それは、私が迷いの森から帰還してしばらくした日のことだった────
「みんな、今日がなんの日か分かってるわね……」
「抜かりはないゾ、バッチリだ店長」
店長とバイト仲間のルーナちゃんの声が、開店前のカフェに響く。
私のバイト先、カフェ・ドマンシー。
人通りが昼間は少ない通りにあるこの店はカフェなのにディナータイムに混む。
そのディナータイムに来る客の人数もピーク時を除けばあまり多くはないため、普段ならば休日といえどここの従業員が全員顔を合わせることはない。
しかし、今日は違った────
「おねーちゃん、私緊張してる……」
「大丈夫よ、ティナ。私もだから」
フォローになっていないフォローを店長がする。
それだけ店長自身もかなり緊張しているようだ。
「ま、終わってみればいつものようにぱーっと暇になるッスよ!」
飛び抜けて明るい声を上げるリタさん。
しかし、私は彼女の手が震えているのを見逃さなかった。
「いや、こういう日が来るの分かってるなら早めに頭数増やしておきません?」
「エリー、それ言わない約束」
経営に首を突っ込んだ私を、ミリアがいさめる。
そう、今日は半年に一度、「奴ら」が来る日──つまり戦争である。
そして私達は、今日この日を生きて帰れることよりも、店を守れる事を優先しなければならない。

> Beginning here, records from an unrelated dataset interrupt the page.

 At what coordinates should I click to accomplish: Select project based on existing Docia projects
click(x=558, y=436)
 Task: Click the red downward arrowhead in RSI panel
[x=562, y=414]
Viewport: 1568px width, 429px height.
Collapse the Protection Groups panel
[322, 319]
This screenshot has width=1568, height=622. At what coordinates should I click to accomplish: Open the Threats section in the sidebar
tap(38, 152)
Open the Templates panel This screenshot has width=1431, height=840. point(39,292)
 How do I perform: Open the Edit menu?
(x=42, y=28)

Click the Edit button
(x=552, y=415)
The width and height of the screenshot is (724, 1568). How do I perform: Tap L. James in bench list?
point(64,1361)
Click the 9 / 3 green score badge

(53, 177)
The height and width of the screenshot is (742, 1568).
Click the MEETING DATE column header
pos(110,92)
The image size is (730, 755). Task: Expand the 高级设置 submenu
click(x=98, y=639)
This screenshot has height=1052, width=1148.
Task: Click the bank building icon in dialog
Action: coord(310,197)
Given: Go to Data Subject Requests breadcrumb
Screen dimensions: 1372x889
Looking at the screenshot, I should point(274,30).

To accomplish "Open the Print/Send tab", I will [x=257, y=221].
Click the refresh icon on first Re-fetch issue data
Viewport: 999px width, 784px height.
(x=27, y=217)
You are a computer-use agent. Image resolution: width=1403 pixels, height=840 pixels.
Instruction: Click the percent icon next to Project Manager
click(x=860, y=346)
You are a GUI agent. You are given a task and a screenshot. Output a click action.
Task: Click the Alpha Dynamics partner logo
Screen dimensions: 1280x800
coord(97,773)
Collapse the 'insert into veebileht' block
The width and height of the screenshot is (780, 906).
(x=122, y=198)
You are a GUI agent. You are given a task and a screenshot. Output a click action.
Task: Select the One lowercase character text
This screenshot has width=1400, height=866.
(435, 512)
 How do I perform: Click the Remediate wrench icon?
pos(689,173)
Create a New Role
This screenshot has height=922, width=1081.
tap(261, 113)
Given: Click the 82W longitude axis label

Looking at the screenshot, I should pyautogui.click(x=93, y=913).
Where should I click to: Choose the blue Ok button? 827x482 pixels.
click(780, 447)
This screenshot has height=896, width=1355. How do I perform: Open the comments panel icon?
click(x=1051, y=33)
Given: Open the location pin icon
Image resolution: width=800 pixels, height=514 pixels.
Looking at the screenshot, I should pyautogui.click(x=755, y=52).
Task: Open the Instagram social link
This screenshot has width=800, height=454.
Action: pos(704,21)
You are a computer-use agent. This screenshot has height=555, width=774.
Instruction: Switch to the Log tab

私達は、本日の作戦を決めるため、店のテーブルを取り囲みそれぞれに座った。
皆ここで働いている時間は数年来になる。それぞれが家族のようなものであり、またそれぞれに
「敵の人数は?」
「10人だよ、おねーちゃん」
「ふっ、今回はやけに少ないわね……」
店長が、余裕だと言わんばかりに、ニヤリと口角を上げた。
「あの、お客さんのこと敵っていうの止めません?」
その言葉で、その場の全員の冷めた目が私に向けられる。
「え、私何かまずいこと言いました?」
「エリー、そこは雰囲気作りッス、知ってます? 雰囲気作り」
「そうだゾ、リタさんの言うとおりだ」
なに、私が悪いの?お客さんを敵って言うのを注意した私が悪いの?
「まぁ、前回と比べて人数は少ない。エリーの言う通り私達の敵ではないことは確実よ」
「いや、私そう言う意味で言ったんじゃ……」
いいように解釈された。
「店長、でも今日は【剛食のリンダ】が来るそうッス」
「う、うそ……【剛食のリンダ】が……!?」
「それだけじゃないッス、【爆食のラミル】も」
「【剛食のリンダ】に、【爆食のラミル】まで!?
なら、危険度はいつもと変わらず、か……」
もうだめだ、この人達客にあだ名まで付け始めた。
まぁ、かくいう私もその2人が来ると聞いては、やはり昼休憩も返上で働く覚悟は持たなければなかった。
面倒くさいと言うか気が重いが、仕事は仕事。こういうのは大抵手を抜いた後の方が面倒くさいので、やるときは私もメリハリを付けるべきだと考えている。
そう、今日はなんと言っても半年に一度エクレアきっての美食倶楽部【バロン】が、このドマンシーに来店する日である。今回は10人らしい。
いや、たった10人と侮るなかれ、彼ら彼女らは皆が皆、【美食家】にして【健啖家】だ。
先程紹介された2人は、軽く10人前は食べると考えていいだろう。
なぜうちの店に?と思うかも知れないが理由は簡単、この店はとにかく、メニューの種類が豊富で、味も良いのだ。
彼らは大食いであると同時に一介の【美食家】。例え胃がはち切れるほど食べることになっても、ただ単に同じものを永遠と食べ続けるというのは、彼らの肥えた舌が許さない。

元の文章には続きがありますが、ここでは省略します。